Contrast all this with the diabolical shambles that was Braveheart. This film ought on the face of it to please a historian more because it has considerably better claims to your poor old threadbare “accuracy” than either Gladiator or, for that matter, Elizabeth. But it’s not really about twelfth-century Scotland. It’s about eighteenth- and by extension twentieth-century America. If you’re going to have authentic historical personages all but saying the word democracy, it’s safe to say you’re not in the slightest bit interested in the twelfth-century or what you can do with it, and you’re making the wrong film. I do wonder why on earth Crazy Mel bothered. The fact that Patriot came out a year or so later should tell its own story.

And while Elizabeth is nothing like that crass, I am still left with the impression that someone at the heart of the making of that film failed to move beyond the lazy, cliched cloak-and-dagger stuff you learn while colouring in Anne Boleyn’s dress aged nine and a half. What is this “power” that keeps flowing around everywhere and getting into the bedhangings (of which there are many)? Why does everyone sit at the end of long oak tables and talk about their enemies “moving” against them? What does that even mean? What is the actual stuff and substance of all the skulduggery that is supposedly happening at court under the cover of a well-executed quadrille? What do people engaging in skulduggery actually say to each other?

Prithee, my lord, it is time for our skulduggery. The Spaniards look more powerful by the day.

Indeed, see how the ambassador’s eyebrow is a half-inch more lowering than it was heretofore. But soft, my lord! The Lord Chancellor is near. Let us retire to this shadowy recess and plot.

These aren’t people, these are cardboard cut-outs. This isn’t a recreation of the politics of an era, it’s a dead-end alternative world conjured out of a simplistic textbook by someone who hasn’t stopped to ask themselves how it all worked. The glossiness of both production and direction only just disguises the fact that one plotline scene succeeds another like the worst sit-up-and-beg tv thriller. The acting and decent, clean scripting mercifully free of cod-Elizabethanisms ultimately save Elizabeth, but Blackadder II lampooned the hell out of this stuff over a decade before it was was made. The film is interested in the personal journey of an ordinary young woman who suddenly faces great responsibility, and this it succeeds in putting across. But it’s not remotely interested in Tudor politics and it’s only interested in the most wet-palmed way in religious strife, and ultimately that just means the one storyline that is successful gets held up.

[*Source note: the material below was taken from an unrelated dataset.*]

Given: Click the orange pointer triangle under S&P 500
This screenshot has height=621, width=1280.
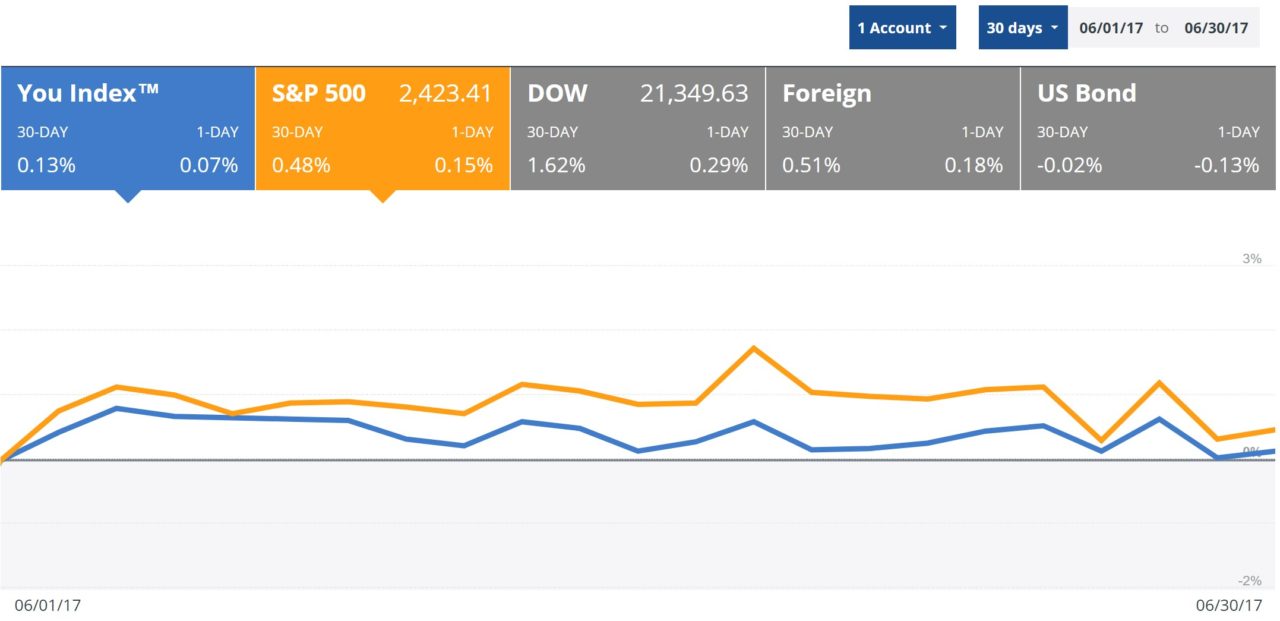Looking at the screenshot, I should (x=381, y=196).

Why bother creating fictive history if you’re not interested in the history itself? No-one can be the master, Robert Graves, but film-makers can and should emulate the love he had for his subject. I, Claudius was of course televised very successfully. I chanced upon an old post by Alex Wilcock about this, and I think everything he says about the memorable high-drama moments, the mafiosi overtones, the vividness of the character portraits underlines very effectively what a well-conceived body of work the books were. That’s why they translated so well to screenplay despite being virtually a dialogue-free zone. The world they depict is a real, operative model, the twisting and heavily populated storyline hangs from one conceptual peg. Most importantly, Graves was a man convinced that the slice of history he was remaking was important. Not interesting, not diverting, not scenic, important. And that is what makes good historical fiction, because it’s one of our oldest traits as creatures with a consciousness to recognise internal conviction in a narrative, and to respond to it.